A multi-institutional, prospective user paper measured the efficacy of RadGame relative to traditional passive-learning modalities:

• Localization Module: Users in the gamified cohort achieved a 68% improvement in post-test localization accuracy versus only 17% improvement with traditional methods. Additionally, time-per-case systematically decreased, indicating increasing efficiency with skill acquisition.
• Report-Writing Module: The gamified cohort showed a 31% pre-post improvement in CRIMSON scores, compared to a 4% gain in the passive group. Statistical significance was clearest for localization, though trends also favored the interactive approach for report-writing.

These findings demonstrate that RadGame’s AI-feedback-based gamification substantially magnifies training gains in both core skill domains within a fixed number of cases, compared to observation-only regimens.

5. Technical Implementation Details

RadGame utilizes several technical innovations:

• Image Annotation Scoring: Detection accuracy is established via IoU, with a 0.25 success threshold. Each annotation is linked to a specific finding label, mirroring real-world clinical annotation standards.
• Report Evaluation Pipeline: The CRIMSON metric is computed by parsing structured findings from generated and reference reports, weighted by clinical context. Assessment is automated by a LLM (GPT-o3), which constructs a tabulated error breakdown and generates prose feedback according to the four error types.
• Explanation Generation: MedGemma 4B, as a foundation vision-LLM, produces concise, context-specific explanations for missed findings. This provides immediate and actionable remediation.
• Style Assessment: Reports are scored for stylistic elements, including proper use of sections, sentence completeness, and adherence to clinical language conventions.

This pipeline permits fully-automated, scalable, and context-aware feedback to a diverse and large cohort of trainees.

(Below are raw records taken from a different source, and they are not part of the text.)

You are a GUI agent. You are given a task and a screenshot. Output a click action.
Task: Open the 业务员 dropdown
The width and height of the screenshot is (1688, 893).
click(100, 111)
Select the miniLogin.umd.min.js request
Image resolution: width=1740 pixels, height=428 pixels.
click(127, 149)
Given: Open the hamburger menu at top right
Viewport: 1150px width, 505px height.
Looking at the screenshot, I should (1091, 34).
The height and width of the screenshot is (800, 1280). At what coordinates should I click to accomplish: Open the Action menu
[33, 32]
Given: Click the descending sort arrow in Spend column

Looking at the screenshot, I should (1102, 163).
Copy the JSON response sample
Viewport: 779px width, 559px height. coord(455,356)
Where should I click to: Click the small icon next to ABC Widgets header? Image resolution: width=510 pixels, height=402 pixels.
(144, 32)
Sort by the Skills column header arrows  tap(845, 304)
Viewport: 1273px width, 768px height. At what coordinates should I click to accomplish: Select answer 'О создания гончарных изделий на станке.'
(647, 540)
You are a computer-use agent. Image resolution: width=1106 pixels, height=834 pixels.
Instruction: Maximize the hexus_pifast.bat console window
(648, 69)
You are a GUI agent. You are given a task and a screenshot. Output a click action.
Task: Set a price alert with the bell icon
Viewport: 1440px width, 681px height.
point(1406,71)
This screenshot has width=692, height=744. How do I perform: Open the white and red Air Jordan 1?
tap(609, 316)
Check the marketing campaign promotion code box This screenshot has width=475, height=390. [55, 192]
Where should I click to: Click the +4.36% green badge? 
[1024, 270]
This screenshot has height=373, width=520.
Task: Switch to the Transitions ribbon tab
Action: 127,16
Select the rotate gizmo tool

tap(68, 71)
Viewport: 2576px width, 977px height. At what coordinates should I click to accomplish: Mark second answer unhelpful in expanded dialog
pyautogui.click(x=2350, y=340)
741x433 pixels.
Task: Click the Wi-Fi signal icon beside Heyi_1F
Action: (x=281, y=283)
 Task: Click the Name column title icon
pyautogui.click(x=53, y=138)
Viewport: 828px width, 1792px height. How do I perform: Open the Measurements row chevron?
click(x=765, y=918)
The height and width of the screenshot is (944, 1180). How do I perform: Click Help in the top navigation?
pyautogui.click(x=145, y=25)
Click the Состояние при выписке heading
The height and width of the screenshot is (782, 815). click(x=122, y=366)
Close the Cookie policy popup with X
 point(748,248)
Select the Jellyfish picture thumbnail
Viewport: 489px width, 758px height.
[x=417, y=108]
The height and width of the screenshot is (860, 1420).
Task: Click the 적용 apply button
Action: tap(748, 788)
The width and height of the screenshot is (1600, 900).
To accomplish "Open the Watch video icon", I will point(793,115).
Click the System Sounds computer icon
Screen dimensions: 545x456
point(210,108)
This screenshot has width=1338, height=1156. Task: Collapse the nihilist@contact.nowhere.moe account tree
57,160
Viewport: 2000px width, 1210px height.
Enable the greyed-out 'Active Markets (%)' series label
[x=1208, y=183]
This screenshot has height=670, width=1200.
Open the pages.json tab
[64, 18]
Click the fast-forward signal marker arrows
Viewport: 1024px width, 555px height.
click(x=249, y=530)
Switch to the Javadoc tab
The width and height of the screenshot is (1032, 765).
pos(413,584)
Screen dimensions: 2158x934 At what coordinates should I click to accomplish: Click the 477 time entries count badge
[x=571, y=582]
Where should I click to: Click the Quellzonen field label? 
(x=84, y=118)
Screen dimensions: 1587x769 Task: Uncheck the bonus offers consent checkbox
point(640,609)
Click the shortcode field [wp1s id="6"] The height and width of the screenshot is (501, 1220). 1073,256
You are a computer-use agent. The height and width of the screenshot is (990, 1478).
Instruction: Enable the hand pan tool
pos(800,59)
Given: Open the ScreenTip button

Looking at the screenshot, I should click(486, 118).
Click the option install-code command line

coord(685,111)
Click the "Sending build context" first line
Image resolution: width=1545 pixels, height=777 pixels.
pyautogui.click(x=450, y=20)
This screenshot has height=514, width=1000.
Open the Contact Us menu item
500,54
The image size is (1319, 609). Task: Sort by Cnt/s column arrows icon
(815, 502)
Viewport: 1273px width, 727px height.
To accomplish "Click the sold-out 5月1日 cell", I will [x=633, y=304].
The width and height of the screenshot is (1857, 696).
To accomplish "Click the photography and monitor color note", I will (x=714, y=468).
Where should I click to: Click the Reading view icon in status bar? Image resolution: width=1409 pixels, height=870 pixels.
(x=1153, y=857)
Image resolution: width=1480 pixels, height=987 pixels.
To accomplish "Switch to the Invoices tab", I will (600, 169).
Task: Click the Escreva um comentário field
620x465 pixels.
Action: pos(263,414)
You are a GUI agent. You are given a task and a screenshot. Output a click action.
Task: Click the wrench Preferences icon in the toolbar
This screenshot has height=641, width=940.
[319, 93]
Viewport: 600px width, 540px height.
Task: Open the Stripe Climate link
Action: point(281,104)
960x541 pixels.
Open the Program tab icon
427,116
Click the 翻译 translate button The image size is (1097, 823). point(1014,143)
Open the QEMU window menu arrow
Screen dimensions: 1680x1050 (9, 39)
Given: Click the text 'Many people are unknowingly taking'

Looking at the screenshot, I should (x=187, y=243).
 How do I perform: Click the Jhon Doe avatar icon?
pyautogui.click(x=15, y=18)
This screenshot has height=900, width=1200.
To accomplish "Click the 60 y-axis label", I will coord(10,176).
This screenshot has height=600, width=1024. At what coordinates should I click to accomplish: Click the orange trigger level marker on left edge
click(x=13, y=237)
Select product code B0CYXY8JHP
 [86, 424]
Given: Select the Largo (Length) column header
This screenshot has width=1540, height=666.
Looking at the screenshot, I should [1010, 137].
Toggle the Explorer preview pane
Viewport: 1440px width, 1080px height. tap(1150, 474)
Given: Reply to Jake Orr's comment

6. Implications and Future Directions

RadGame exemplifies the application of AI and gamification to mediate scalable, interactive, feedback-intensive education in radiology. Key implications include:

• Enhanced and Quantifiable Learning: The platform achieves statistically robust improvements in learner competence, both in localization and reporting, with efficiency gains noted in reduced time per case.
• Scalability and Personalization: Automated feedback on public datasets obviates the need for direct faculty supervision and customizes remediation to each learner’s performance.
• Metric and Model Refinement via Human-in-the-Loop: The iterative comparison of user and model outputs (as facilitated by metrics such as CRIMSON) enables identification and remediation of both human and AI errors, serving as a de facto evaluation platform for radiology AI models.
• Extensibility: RadGame’s modular framework suggests extension to new imaging modalities (e.g., CT) and incorporation of dialogue-based (conversational) feedback, allowing for further alignment with evolving educational paradigms.

This suggests that RadGame’s paradigm—AI-driven gamified education with structured feedback—can be adapted to other domains within medicine and beyond, wherever both interpretative accuracy and structured communication are core competencies.

In summary, RadGame represents a comprehensive, data-driven approach to radiology education, integrating advanced AI models with interactive learning mechanisms to deliver immediate, tailored, and context-sensitive feedback (Baharoon et al., 16 Sep 2025). Its demonstrated improvements in fundamental skills highlight the transformative potential of AI in scaling and personalizing medical education.